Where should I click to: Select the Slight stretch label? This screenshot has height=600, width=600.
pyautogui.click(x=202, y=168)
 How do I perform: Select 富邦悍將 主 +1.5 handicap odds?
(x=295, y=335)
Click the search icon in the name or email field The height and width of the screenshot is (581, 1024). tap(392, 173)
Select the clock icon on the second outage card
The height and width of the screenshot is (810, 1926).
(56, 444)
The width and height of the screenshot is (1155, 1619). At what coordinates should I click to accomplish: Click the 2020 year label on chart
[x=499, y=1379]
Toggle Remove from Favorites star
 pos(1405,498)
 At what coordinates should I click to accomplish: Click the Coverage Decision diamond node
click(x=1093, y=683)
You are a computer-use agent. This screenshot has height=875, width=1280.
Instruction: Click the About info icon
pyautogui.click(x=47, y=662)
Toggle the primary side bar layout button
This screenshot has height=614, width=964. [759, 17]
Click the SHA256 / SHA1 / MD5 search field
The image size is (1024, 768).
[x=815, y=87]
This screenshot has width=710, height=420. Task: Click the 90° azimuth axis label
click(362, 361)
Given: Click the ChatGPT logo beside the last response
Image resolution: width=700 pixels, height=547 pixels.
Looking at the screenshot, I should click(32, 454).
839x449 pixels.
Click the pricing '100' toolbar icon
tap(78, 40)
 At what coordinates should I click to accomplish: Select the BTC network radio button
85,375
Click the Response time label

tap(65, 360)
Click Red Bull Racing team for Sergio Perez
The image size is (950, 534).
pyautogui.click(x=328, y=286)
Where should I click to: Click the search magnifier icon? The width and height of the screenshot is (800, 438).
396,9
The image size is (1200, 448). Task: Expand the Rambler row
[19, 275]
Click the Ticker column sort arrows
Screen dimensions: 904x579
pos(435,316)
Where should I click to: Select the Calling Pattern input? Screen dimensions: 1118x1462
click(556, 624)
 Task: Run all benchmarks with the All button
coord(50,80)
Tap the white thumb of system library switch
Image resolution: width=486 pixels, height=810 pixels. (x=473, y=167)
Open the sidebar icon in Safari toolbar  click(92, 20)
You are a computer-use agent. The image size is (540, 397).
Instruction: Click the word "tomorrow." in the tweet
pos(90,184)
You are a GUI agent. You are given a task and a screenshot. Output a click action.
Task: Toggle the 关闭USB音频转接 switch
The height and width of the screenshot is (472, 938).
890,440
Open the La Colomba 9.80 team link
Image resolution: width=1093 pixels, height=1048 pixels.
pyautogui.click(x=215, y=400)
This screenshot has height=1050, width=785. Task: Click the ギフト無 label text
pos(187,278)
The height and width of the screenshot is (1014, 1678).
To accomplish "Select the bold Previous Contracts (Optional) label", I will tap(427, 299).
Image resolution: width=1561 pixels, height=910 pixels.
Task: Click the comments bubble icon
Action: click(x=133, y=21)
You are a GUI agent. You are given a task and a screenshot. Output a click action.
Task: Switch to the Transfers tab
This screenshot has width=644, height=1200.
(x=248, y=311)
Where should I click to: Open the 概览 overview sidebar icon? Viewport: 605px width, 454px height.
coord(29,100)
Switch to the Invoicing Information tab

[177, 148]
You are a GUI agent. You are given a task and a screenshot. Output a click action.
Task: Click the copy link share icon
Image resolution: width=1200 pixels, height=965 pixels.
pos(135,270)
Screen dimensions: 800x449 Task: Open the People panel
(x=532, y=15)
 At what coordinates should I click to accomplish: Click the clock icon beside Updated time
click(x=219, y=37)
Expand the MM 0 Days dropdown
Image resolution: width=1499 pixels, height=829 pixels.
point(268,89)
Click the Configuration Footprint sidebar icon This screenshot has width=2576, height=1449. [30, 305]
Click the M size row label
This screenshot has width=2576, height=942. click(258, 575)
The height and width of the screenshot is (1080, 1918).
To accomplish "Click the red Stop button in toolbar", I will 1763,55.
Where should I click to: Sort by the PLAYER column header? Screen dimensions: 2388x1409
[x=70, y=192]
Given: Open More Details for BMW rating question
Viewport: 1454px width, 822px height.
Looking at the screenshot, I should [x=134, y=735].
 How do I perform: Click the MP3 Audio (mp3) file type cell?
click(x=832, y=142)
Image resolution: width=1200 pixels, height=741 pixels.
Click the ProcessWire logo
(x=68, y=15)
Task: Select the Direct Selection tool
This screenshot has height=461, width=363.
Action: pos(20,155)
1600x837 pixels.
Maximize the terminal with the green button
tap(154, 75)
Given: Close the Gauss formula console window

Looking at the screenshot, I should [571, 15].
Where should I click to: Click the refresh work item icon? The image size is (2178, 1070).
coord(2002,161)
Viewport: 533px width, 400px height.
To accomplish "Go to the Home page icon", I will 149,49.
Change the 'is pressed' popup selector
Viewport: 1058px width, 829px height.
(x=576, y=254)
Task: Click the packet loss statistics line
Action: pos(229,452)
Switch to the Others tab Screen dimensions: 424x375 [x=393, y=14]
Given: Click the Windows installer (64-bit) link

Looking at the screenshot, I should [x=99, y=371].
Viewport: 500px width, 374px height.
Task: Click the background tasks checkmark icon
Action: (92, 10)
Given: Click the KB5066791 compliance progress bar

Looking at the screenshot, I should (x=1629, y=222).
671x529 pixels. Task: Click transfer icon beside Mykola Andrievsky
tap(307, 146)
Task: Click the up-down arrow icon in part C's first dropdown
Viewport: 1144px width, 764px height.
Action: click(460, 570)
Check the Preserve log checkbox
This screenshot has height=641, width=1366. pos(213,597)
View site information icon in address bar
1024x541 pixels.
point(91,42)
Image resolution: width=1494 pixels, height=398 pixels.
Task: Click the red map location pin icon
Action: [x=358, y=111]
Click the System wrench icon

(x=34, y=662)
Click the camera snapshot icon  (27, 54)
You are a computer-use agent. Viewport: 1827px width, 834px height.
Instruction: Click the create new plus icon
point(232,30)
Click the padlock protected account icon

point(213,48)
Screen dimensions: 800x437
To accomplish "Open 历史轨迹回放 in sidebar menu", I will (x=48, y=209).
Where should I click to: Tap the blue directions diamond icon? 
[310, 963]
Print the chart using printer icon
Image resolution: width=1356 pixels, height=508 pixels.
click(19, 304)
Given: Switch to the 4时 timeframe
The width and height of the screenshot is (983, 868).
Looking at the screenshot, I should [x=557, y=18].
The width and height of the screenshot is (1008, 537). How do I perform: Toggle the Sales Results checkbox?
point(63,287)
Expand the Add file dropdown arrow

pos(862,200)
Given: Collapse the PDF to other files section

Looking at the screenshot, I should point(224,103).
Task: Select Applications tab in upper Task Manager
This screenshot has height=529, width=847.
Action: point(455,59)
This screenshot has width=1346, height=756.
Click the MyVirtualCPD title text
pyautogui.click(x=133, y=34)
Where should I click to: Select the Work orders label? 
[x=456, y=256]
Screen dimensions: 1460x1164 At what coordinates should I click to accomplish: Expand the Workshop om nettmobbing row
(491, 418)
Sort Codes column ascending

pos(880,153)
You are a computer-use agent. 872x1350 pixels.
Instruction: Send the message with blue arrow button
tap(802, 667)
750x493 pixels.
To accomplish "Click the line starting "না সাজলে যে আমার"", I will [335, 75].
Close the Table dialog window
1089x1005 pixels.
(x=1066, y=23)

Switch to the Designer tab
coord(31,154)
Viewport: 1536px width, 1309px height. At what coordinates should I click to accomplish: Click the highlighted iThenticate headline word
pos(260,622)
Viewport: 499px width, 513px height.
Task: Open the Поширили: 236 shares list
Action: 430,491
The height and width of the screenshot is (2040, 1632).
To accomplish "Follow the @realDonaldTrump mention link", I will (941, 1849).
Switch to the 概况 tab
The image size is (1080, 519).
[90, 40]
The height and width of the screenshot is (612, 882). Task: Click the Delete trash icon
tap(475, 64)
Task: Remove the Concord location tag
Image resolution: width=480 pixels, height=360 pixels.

--------

**Task prompt:** How many lines of the preceding listing hold the string "agent"? Answer with the number only.

**Response to this task:** 7